Dalam bidang keamanan, umat Islam menjaga keharmonisan pemeluk agama lain di
negara ini. Mereka menghormati pmeluk agama lain untuk menjalankan ajaran agama
mereka. Dalam bidang politik, mereka memiliki hak suara untuk menentukan
pengambil kebijakkan di negara ini. Begitu besar potensi umat ini dalam
mengarahkan perkembangan negara menjadi sesuatu yang menarik untuk dibahas
mengingat negara ini masih dalam multi krisis.

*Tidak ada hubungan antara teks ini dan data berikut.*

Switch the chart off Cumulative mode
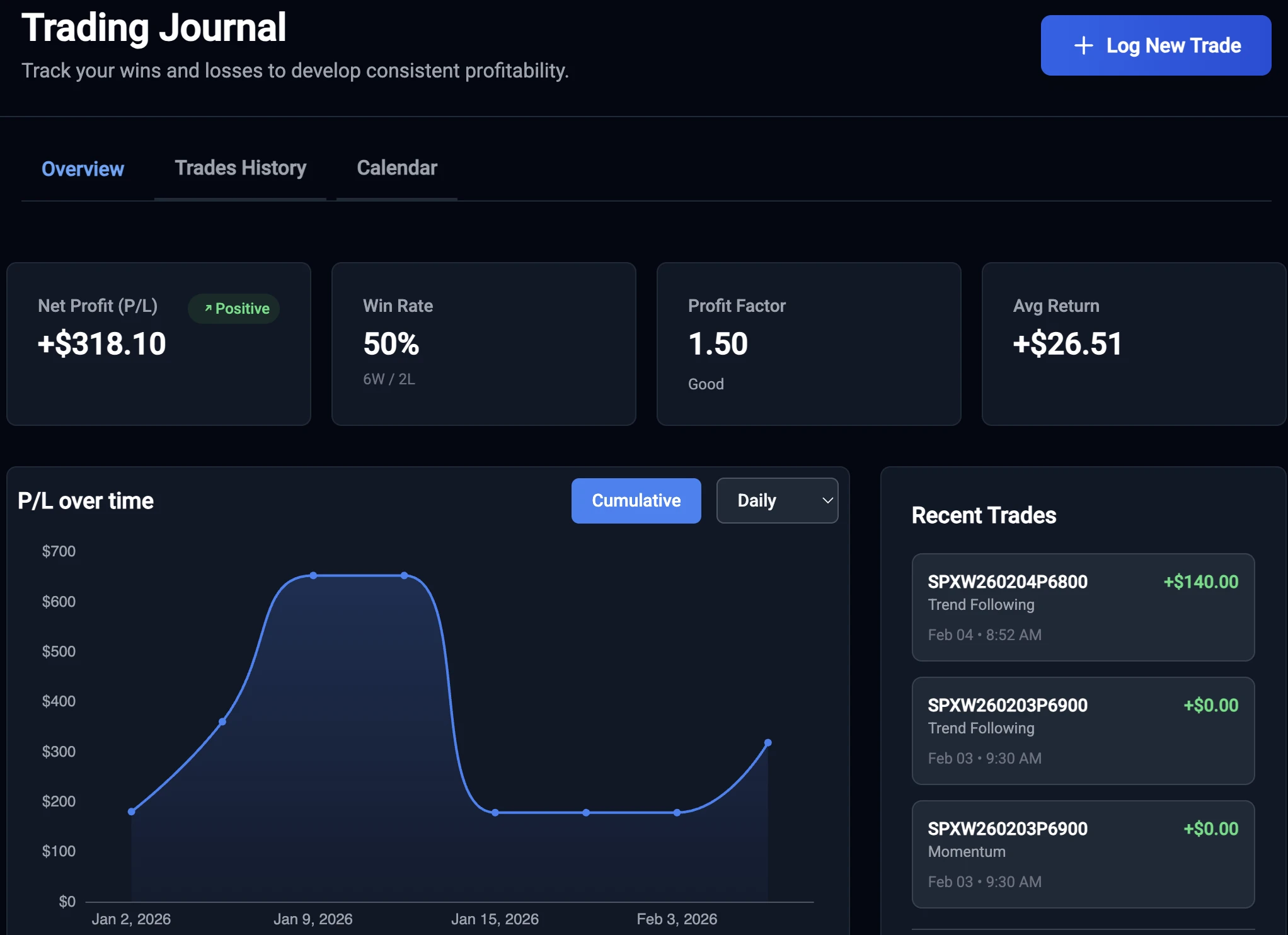 tap(635, 500)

Hal-hal di atas yang menjadi latar belakang penulis menulis tema
tentang Islam dan Demokrasi. Prinsip Islam yang menjadi rahmat dan agama yang
solutif dan demokrasi yang memberi kebebasan dalam menampung pendapat menjadi
sarana yang tepat untuk mengangkat negara ini sedrajat dengan negara-negara
lain. Kemudian apa peran umat Islam sebagai penduduk mayoritas akan di bahas
pada tulisan ini.
B.
Pengertian Islam dan Demokrasi
Penegrtian Islam secara umum adalah beribadah kepada Allah dengan
cara menjalankan syari’at-Nya sejak Allah mengutus para rasul sampai hari
kiamat.[1]
Beberapa ayat menjelaskan bahwa agama para nabi yang terdahulu juga Islam. Hal
ini sebagaimana firman Allah
رَبَّنَا وَاجْعَلْنَا مُسْلِمَيْنِ
لَكَ وَمِنْ ذُرِّيَّتِنَا أُمَّةً مُسْلِمَةً لَكَ (128) }
“Ya Tuhan kami, jadikanlah kami berdua orang
yang tunduk patuh kepada Engkau dan (jadikanlah) di antara anak cucu kami umat
yang tunduk patuh kepada Engkau …..” [2]
Al-Baqarah 128
Pengertian Islam secara khusus setelah diutusnya Nabi Muhammad SWA
adalah sebatas ajaran yang yang dibawa nabi Muhammad SAW, karena apa yang
dibawa Nabi SAW menghapus seluruh ajaran para Nabi sebelumnya, maka orang yang
mengikuti Nabi SAW disebut muslim dan orang yang menyelisihinya disebut kafir.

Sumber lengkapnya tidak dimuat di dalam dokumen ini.